August 30, 2018 at 5:59 am #11213
_Robert_ParticipantAnother thing that I wanted to mention is that the relationships that we see in different areas of the natural world are analogous. Water in a raised tank is as electrical charge in a capacitor, a water valve is as a transistor, a necked-down pipe is like a resistor. The math is the constant. Math exists outside of the human brain just as a felled tree makes a sound if no one is there to hear it.
August 30, 2018 at 6:28 pm #11216
UnseenParticipantNonsense, U. The guy’s opening words: “The universe is math.” Only by first studying math can he “know” that. He then “attaches” the limited math he knows to the limited universe he perceives. Extraordinary claims require extraordinary evidence.
There’s no indication he took any math beyond what’s required to graduate from elementary and secondary school. I myself don’t believe that the universe IS math. I just offered the video as a way to stimulate further discussion, so thanks for further discussion.
I think that clearly mathematical relations come “built in” with the universe, however.

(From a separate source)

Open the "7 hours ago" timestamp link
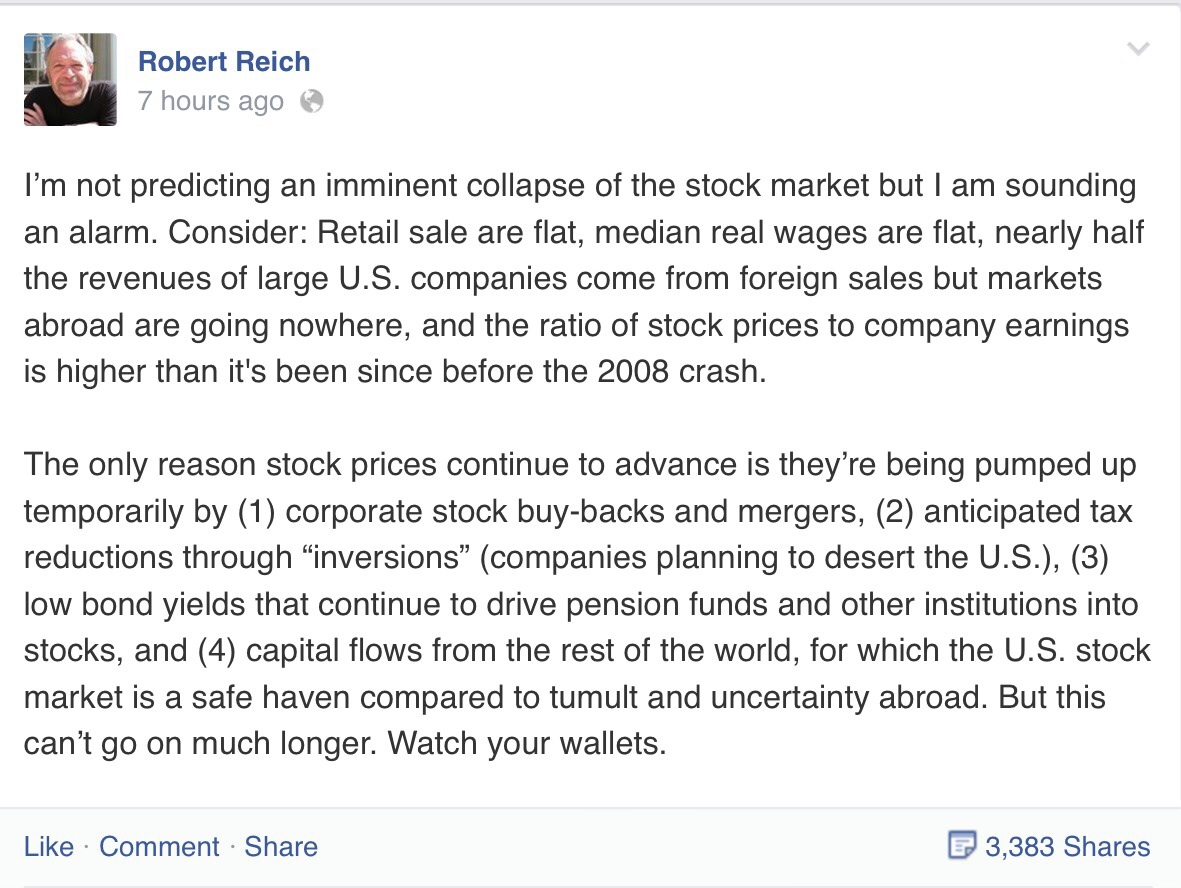(211, 101)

Without that math, there’d be chaos and total unpredictability. The math is discovered through observation and extrapolation, but were it not there what would observations be of?

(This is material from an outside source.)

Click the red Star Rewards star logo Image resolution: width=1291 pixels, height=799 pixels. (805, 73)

August 30, 2018 at 6:30 pm #11217
UnseenParticipantLanguage comes naturally to us. The written word comes to us a lot sooner and more easily than advanced math. We learn it faster, retain it longer, make less mistakes with it and use it our whole lives. We can describe most of the universe as we know it through words, express ourselves through words…live every day with words. And yet…I’m not going to claim that the universe is made of words. Our words can be used to form a bad approximation of the universe. Mathematics may be more precise, but it does not come to us naturally, takes a lot of work, most of us don’t get past calculus, forget it quickly…it’s even hard many of us to add some three digit numbers in our heads. We can use math, just like words, to learn about and describe the universe, and as I said, numbers are far more precise and often more informative of the cold universe out there, but our bad math isn’t the universe. What a crappy universe it would be if it was remotely like the mathematics the high majority of humans can figure out.
We the mathematical relations not there, there would be nothing to describe.

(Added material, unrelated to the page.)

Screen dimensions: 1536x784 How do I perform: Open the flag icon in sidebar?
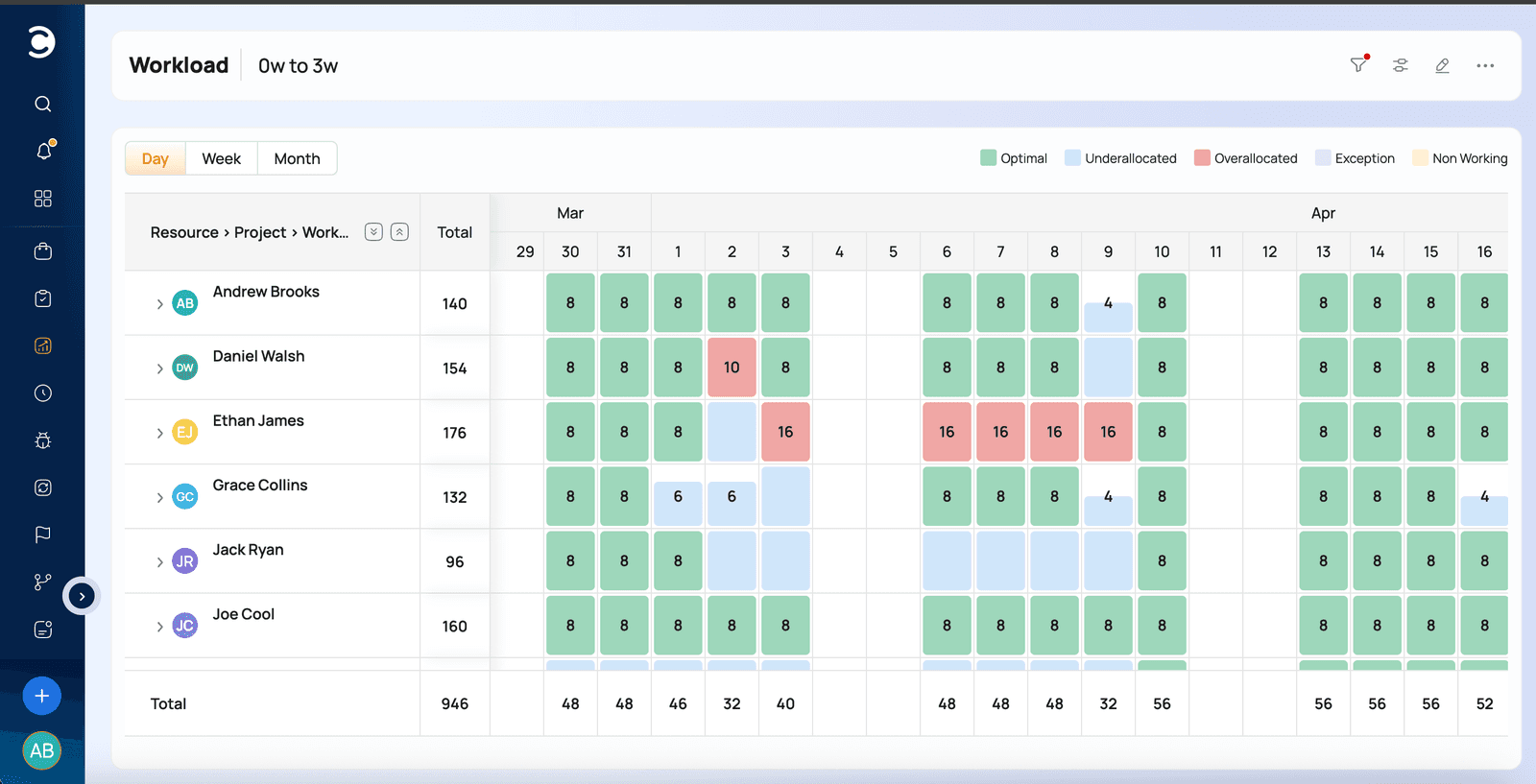click(42, 535)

August 30, 2018 at 6:32 pm #11218
UnseenParticipantAnother thing that I wanted to mention is that the relationships that we see in different areas of the natural world are analogous. Water in a raised tank is as electrical charge in a capacitor, a water valve is as a transistor, a necked-down pipe is like a resistor. The math is the constant. Math exists outside of the human brain just as a felled tree makes a sound if no one is there to hear it.
Yes. If the math were not out there, there’d be chaos and nothing, really, to model or describe.
September 1, 2018 at 1:08 am #11225tom sarbeck
ParticipantUnseen wrote: …I just offered the [Meet the Accidental Genius] video as a way to stimulate further discussion,….
U, I too enjoy stimulating further discussion, especially when discussion results in discarding the remaining scraps of theism in the minds of former theists. Would you like to discuss what Xianity and the Big Bang have in common?